Calatino in realtà non si accorse di nulla: fu piuttosto un tribuno, Marco Calpurnio Flamma, a rendersi conto del pericolo e a scorgere i cartaginesi appostati sui lati della vallata. Osservando il territorio circostante, Flamma si rese conto che l’unico metodo per evitare la distruzione completa dell’esercito era quello di conquistare un piccolo rilievo al centro della valle, per bersagliare il nemico ed impegnarlo.

Ovviamente, l’operazione sarebbe quasi certamente costata la vita a chi avesse tentato di conquistare il rilievo, ma questo appariva l’unico metodo per distrarre le forze dei cartaginesi e permettere al resto dell’esercito di sfilare indenne dalla vallata.

Flamma avvisò immediatamente Atilio del pericolo e gli propose il suo piano. Atilio domandò chi volesse sacrificare la sua vita per il resto dell’esercito: Flamma sì propose immediatamente volontario annunciando chiaramente che avrebbe sacrificato la sua vita per il suo comandante e per lo Stato.

Così, vennero scelti 300 o 400 Legionari per accompagnare la missione di Flamma. I soldati marciarono rapidamente verso il rilievo e riuscirono ad occuparlo senza incontrare i cartaginesi. L’esercito nemico si rese conto troppo tardi della manovra dei Legionari.

Come previsto da Flamma, i cartaginesi attaccarono con fanti e cavalieri il gruppo dei Legionari per conquistare il rilievo. I soldati romani si disposero a cerchio, lanciarono i loro giavellotti per uccidere quanti più nemici possibili, e cominciarono una disperata e strenua resistenza contro il nemico.

I cartaginesi, distratti dal combattimento contro i soldati romani, non si accorsero del resto dell’esercito che venne condotto ordinatamente fuori dalla valle. In questo modo, il sacrificio di Flamma e dei suoi uomini salvò la vita a tutto il resto dei commilitoni.
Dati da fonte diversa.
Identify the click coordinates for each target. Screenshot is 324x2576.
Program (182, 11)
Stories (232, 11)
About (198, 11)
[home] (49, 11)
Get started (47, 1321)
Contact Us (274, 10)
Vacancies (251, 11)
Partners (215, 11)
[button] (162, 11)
Dato il soverchiante numero di nemici, i Legionari di Flamma furono annientati fino all’ultimo. Al termine di quella disperata resistenza, a sorpresa, Flamma era uno dei pochissimi riuscito a sopravvivere, coperto dai corpi dei Legionari caduti.

I cartaginesi decisero di non ucciderlo, per onorare il suo valore. Le fonti antiche non ci raccontano esattamente che cosa sia accaduto dopo, se Flamma venne liberato o riuscì a fuggire da solo. Comunque, Flamma riuscì a fare ritorno a Roma, dove venne accolto con il massimo degli onori per la straordinaria impresa che aveva compiuto e per le vite che aveva salvato.
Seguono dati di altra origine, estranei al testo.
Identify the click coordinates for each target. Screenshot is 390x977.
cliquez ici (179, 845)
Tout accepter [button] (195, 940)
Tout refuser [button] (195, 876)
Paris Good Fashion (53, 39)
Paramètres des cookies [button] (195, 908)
Flamma fu insignito della corona Ossidionale, uno dei premi militari più ambiti, concesso in pochissime occasioni, proprio per aver salvato un intero esercito da una distruzione sicura.

Qualche anno più tardi, Atilio riuscì a conquistare Palermo e a dare un notevole impulso alla vittoria di Roma nella prima guerra punica.

Ma tutto questo fu possibile esclusivamente grazie al sacrificio di Flamma e dei suoi uomini, che possono essere benissimo accomunati agli Spartani delle Termopili, che con il loro sacrificio fermarono l’esercito persiano.